A Complete Description of the Structure of the Liver
The structure of the liver is directly related to these functions. It is the largest organ in the body, weighing about 1.5 kg, 3-4 per cent of the total body weight. It has an excellent blood supply, receiving more blood per unit time than any other organ. In fact it has been calculated that the blood-flow through the liver is well over a litre per minute.

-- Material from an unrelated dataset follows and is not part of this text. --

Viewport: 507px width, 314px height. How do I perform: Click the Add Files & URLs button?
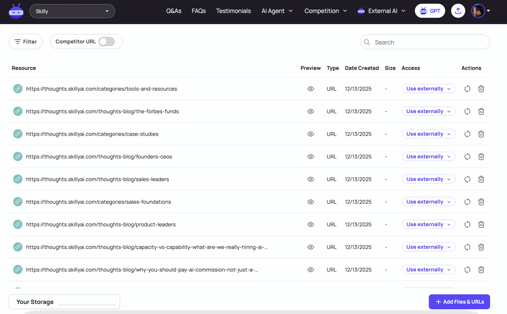(x=459, y=302)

The liver might well be described as the body’s metabolic centre. As such, it must have a good blood supply from which it can draw its raw materials, and into which it can shed its products. Its blood supply is derived from two sources:
- The hepatic artery which brings oxygenated blood from the dorsal aorta, and
- The hepatic portal vein which brings blood rich in food materials form the gut. As much as three-quarters of the blood reaching the liver does so via the hepatic portal vein. The liver sheds its products into the hepatic vein: glucose, amino acids, lipids, plasma proteins, urea, cholesterol and of course carbon dioxide from the respiration of its cells. Bile is shed into the bile duct.

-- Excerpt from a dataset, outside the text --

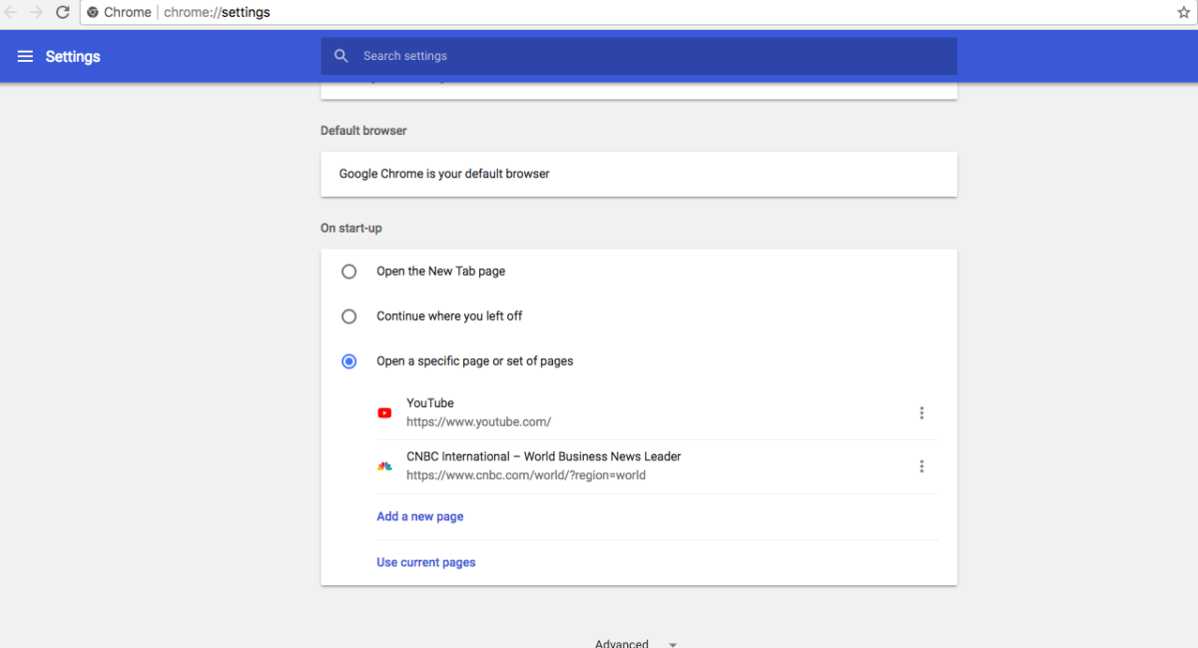Reload the settings page
The width and height of the screenshot is (1198, 648).
coord(62,12)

One of the remarkable things about the structure of the liver is that nearly all its functions are carried out by one type of cell, the liver cells. These are structurally undifferentiated, and all identical in appearance. They have no special structural features except numerous mitochondria and a prominent Golgi apparatus.

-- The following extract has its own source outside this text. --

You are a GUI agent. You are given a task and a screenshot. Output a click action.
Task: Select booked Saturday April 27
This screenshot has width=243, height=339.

Microscopical examination of the liver shows an intimate association between the liver cells, blood and bile channels. In describing the structure of the liver, we must first understand that the liver is composed of numerous lobules roughly cylindrical in shape and approximately 1mm in diameter. Each lobule is filled with the liver cells arranged in rows radiating from the centre towards the periphery. Running alongside each lobule are branches of the hepatic artery, hepatic portal vein and bile duct. The first two are sometimes referred to as the interlobular blood vessels since they are located between adjacent lobules. In the centre of each lobule is a branch of the hepatic vein, referred to as the central or intralobular vein. The interlobular vessels are connected with the central vein by a system of capillary-like sinusoids that run parallel to, and come into close contact with, the chains of liver cells. The latter are surrounded by fine channels called canaliculi which connect up with the bile ducts at the edge of the lobule. So the liver cells bear an intimate association with the sinusoids on the one hand and the canaliculi on the other.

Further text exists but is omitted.